Theseus @ Tue Jan 21 said:


> Recently though, we've seen several attempts from several developers (and I'll name them, though probably not in an exhaustive manner: Cinesamples, Spitfire and now KH, through Kirk himself and also eDrummist that now embraces the idea as well) to plant the idea that commercial threads should be treated differently because they're paying for advertising (I would call that informercial). I've no moral judgement to pass on that idea (well, I do, but that's not the point here) but I believe it's a decision, were it to be taken, that would affect the whole idea behind common weal of this community, as we would have decided that developers interests are more important than that of the members and users.



Hi Theseus,

This is simply not true, and Frederick will be able to confirm if you ask him, that no-one from Spitfire has ever made any such suggestion.

I only ever have a problem when I believe someone is saying things that are blatantly untrue or wrong in order to put people off our products.

We put an enormous amount of hard work into our libraries and they are very very expensive to record. Its obviously in my interest to ensure that any incorrect information is corrected. 

Of course everyone has a subjective opinion, and occasionally its hard to read that someone doesn't like something you've sweated over, and when that opinion is delivered rudely or aggressively it can be hard to read, and sometimes you want to take a time out for your mental health.

However we are totally transparent about our products, you can see who played, where the recordings take place, I do simple real time played walkthroughs, there's no trickery or obfuscation going on.

Also we don't 'post process' any of the samples - with the sole exception of Noise Reduction - unless we are doing it for a specific effect, such as pads, drones etc, or where you are buying the very clearly produced work of a specific artist, as in the HZ libraries.

We don't add fake reverbs to make things sound like they were recorded somewhere they weren't, we don't fudge the legato transitions with reverb.
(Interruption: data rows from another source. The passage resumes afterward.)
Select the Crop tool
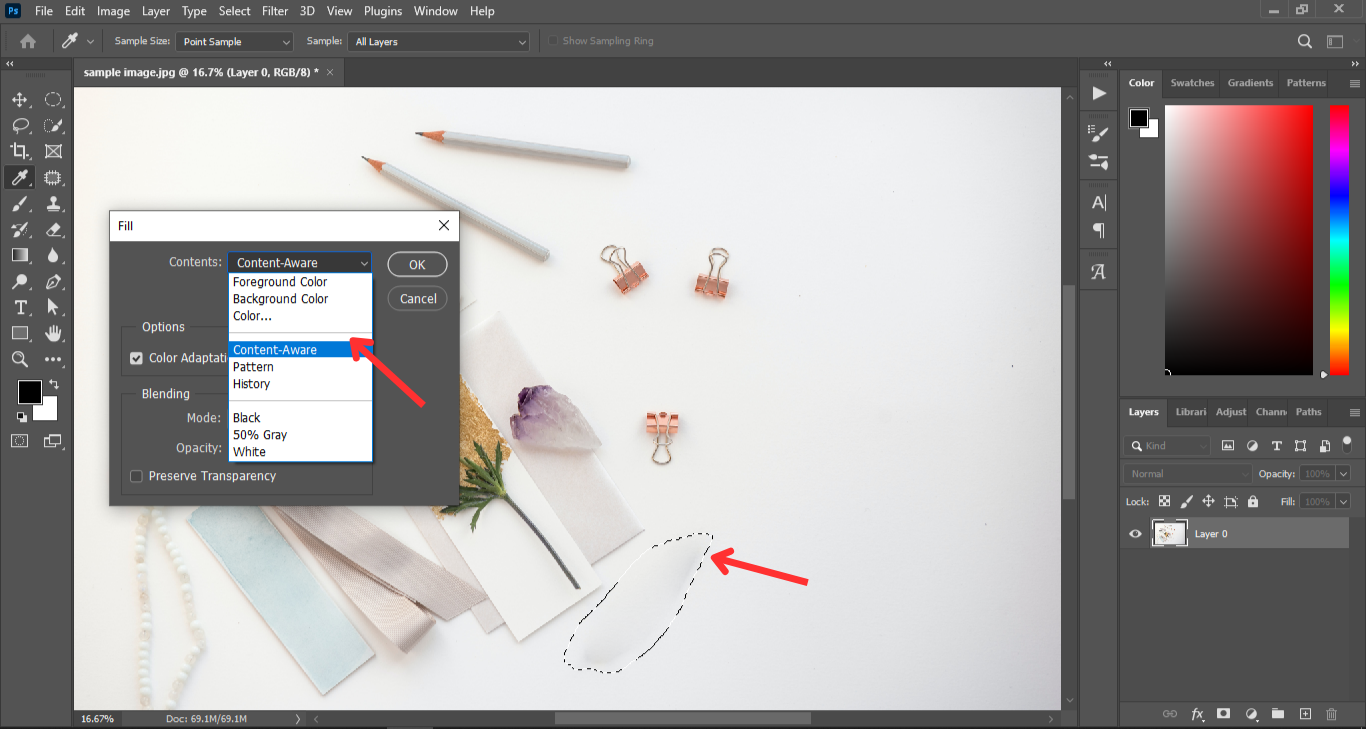The image size is (1366, 729). [19, 152]
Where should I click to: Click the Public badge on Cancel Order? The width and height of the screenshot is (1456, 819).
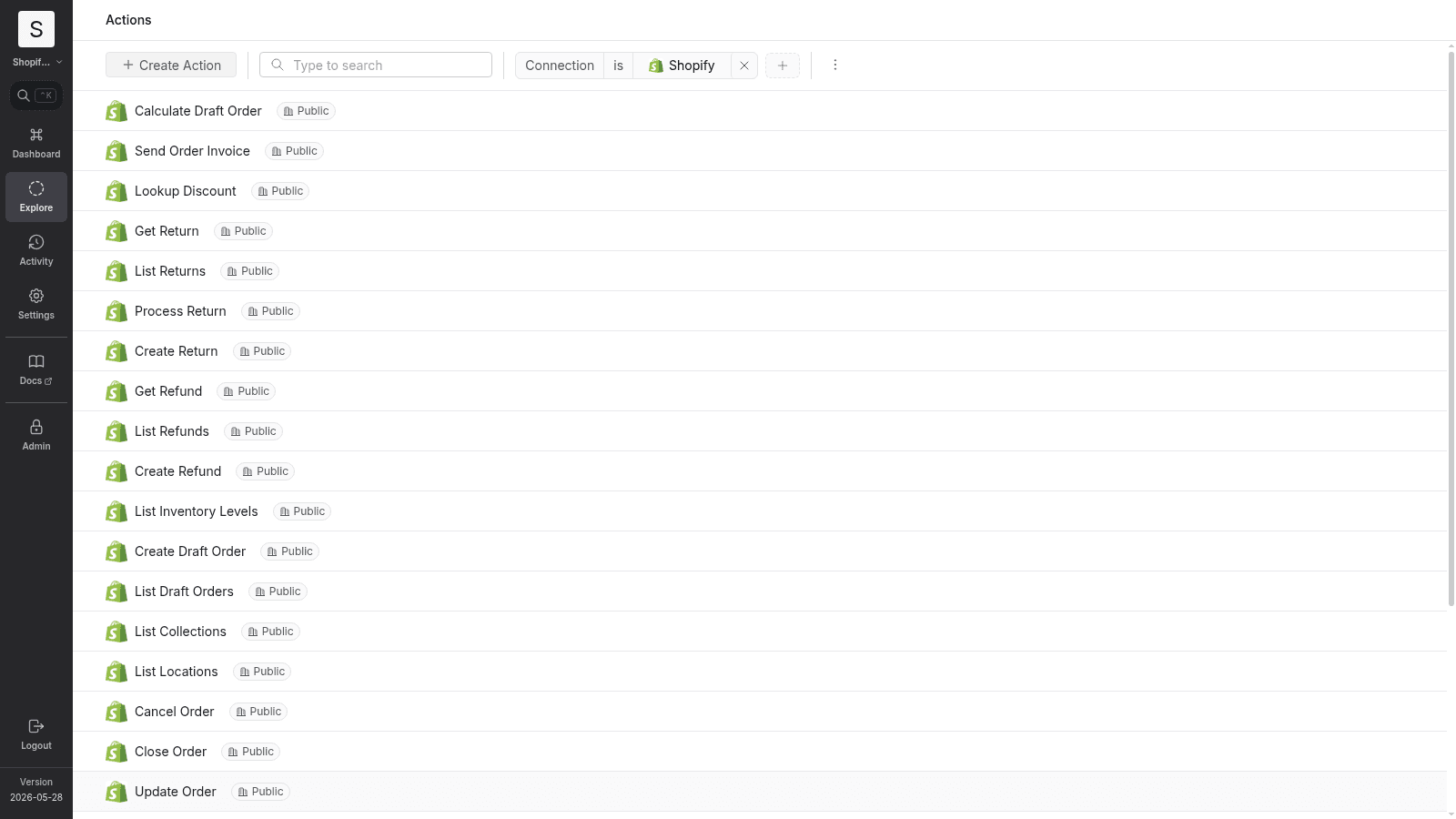pos(258,712)
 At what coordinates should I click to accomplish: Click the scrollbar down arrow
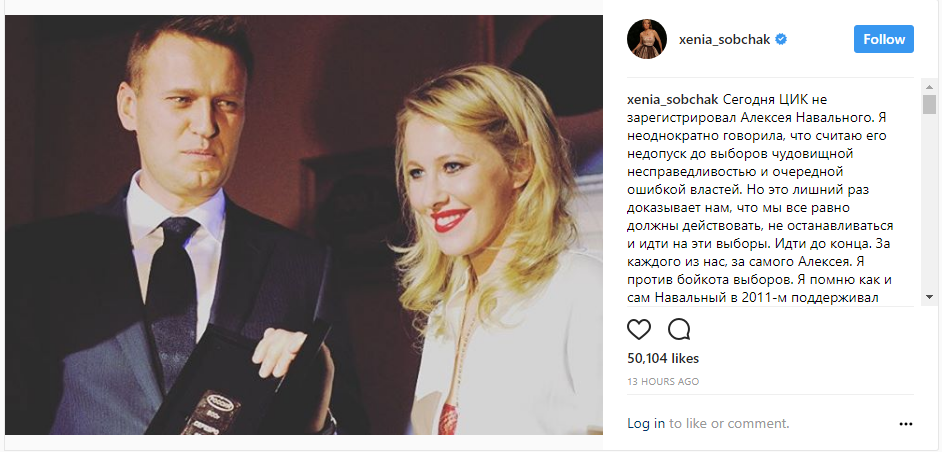(x=929, y=297)
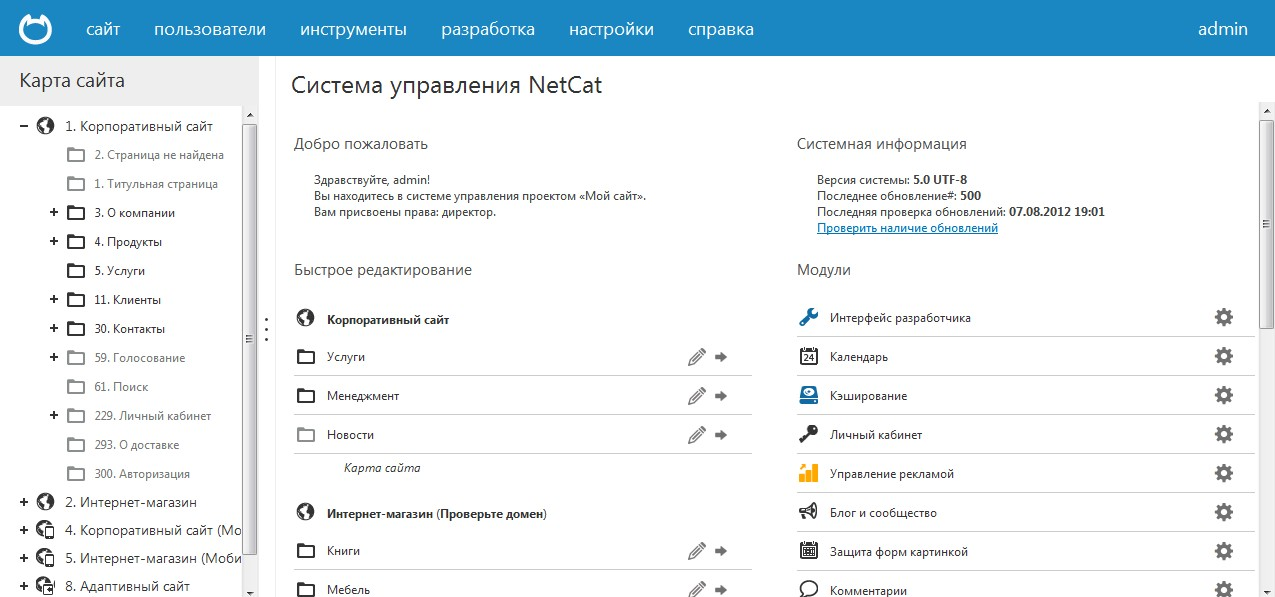Edit the Услуги section with pencil icon

(x=696, y=356)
We work insanely hard to make all this stuff work honestly and sounding as good as humanly possible.

hope that clears up any misconception about us with regard to the moderation of this board.
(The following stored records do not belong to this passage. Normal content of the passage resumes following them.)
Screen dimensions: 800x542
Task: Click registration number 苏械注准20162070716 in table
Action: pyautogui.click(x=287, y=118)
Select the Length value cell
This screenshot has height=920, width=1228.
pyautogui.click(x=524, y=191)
For the record, I am for the members being able to post freely in the Commercial Announcements section.

All the best,

Paul


----------



## Theseus (Jan 22, 2014)

Paul, you're absolutely right and I should have been more precise and not associate you directly with Cinesamples and KH who both stated clearly that they want threads to be only commercials and deprive the users from their ability to comment any way they want.

You didn't say that. You just reacted in a very emotional manner (directly connected to the level of passion you obviously put into your products) in other threads that were actually not even in the commercial section (ie. the Mural thread in Sample Talk). But you said publicly that you were on the edge of leaving the community and asking Frederick to delete your account because of the negativity of some comments (you could easily replace "negativity" with "lies" if you wish, but I, for instance, am not able, not sitting behind every user's computer, to state whether a problem is real or not, and whether it resorts to devs responsibility or the end-user). And there are some users (who ? names ? ) that obviously interpreted that as some kind of emotional blackmailing: "be nice or I quit". And I believe devs shouldn't confine members of this community into self-censorship. I understand this isn't probably not what you implied, but you need to understand that this is how it was understood to a certain extent.

So I stand corrected! And btw, I'm a proud user of Spitfire and think the libraries you produce are outstanding, with great support and updates. Voila.


----------



## markwind (Jan 22, 2014)

TheUnfinished @ Wed Jan 22 said:


> As a developer myself, as well as an average Joe composer, I would much prefer comments to be allowed in the commercial thread, because then I'll actually see them.
> 
> Chasing round the site, which often has a lot of thread traffic, looking for new threads about my stuff doesn't appeal to me.
> 
> ...



+1 
- if you read between the lines this post promotes proper guidelines that would benefit the subforum without restricting it as to render the subforum dead (through lack of interaction by making it announcement only).


----------



## NYC Composer (Jan 22, 2014)

It's taken me a long time, but I've finally figured out exactly what this forum needs:

::::drumroll:::::

Women. Lots more women.

The advantanges would be myriad. More courtliness. More politesse. More distraction.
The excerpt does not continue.